*Task instructions*:
Of all the lines below, output only those starting at the one with "Task: Expand the T7 13/4 day header" and ending at the one with "The image size is (934, 517).", both ends included, exactly as written.

*Input data*:
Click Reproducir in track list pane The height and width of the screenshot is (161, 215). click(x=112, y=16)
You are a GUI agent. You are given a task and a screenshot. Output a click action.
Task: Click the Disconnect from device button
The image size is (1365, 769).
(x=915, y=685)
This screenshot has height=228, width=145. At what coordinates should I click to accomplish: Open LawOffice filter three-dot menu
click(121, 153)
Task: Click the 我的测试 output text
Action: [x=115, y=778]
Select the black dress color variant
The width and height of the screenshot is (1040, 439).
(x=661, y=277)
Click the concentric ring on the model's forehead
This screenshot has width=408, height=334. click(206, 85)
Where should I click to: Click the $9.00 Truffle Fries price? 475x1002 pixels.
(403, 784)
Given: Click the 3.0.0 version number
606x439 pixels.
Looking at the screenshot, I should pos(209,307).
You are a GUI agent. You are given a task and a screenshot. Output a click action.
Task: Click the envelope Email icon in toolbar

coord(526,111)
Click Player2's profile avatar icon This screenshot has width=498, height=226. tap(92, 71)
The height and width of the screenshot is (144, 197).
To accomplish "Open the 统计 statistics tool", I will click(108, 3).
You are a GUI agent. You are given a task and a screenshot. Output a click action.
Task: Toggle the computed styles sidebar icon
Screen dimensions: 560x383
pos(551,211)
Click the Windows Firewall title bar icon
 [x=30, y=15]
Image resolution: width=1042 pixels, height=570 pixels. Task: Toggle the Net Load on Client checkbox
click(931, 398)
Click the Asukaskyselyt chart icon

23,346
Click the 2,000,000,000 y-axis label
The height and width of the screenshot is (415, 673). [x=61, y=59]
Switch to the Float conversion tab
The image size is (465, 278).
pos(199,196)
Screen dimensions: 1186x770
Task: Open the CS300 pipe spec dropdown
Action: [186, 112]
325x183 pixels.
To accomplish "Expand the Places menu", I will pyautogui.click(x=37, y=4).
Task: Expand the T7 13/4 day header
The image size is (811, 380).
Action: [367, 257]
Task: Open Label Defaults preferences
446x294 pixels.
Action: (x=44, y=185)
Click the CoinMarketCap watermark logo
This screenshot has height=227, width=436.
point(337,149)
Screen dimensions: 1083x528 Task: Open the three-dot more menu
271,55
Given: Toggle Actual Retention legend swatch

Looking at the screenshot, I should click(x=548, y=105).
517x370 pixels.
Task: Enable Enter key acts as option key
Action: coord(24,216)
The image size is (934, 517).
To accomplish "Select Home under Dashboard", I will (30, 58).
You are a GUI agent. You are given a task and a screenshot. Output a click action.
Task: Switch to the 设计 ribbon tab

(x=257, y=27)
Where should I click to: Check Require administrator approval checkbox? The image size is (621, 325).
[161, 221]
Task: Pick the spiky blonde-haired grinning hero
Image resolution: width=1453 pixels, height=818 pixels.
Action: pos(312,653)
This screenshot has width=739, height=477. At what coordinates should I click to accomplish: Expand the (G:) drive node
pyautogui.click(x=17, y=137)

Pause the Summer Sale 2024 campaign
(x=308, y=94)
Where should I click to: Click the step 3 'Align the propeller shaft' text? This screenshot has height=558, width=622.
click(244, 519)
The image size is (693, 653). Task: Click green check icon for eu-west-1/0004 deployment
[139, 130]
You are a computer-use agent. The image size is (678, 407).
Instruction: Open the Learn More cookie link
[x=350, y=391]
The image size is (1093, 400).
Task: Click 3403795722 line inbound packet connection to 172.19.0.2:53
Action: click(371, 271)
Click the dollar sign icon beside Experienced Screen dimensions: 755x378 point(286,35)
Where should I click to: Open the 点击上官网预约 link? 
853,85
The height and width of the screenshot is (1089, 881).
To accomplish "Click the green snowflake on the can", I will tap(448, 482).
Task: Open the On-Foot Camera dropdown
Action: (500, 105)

*Answer for this exercise*:
Task: Expand the T7 13/4 day header
The image size is (811, 380).
Action: [367, 257]
Task: Open Label Defaults preferences
446x294 pixels.
Action: (x=44, y=185)
Click the CoinMarketCap watermark logo
This screenshot has height=227, width=436.
point(337,149)
Screen dimensions: 1083x528 Task: Open the three-dot more menu
271,55
Given: Toggle Actual Retention legend swatch

Looking at the screenshot, I should click(x=548, y=105).
517x370 pixels.
Task: Enable Enter key acts as option key
Action: coord(24,216)
The image size is (934, 517).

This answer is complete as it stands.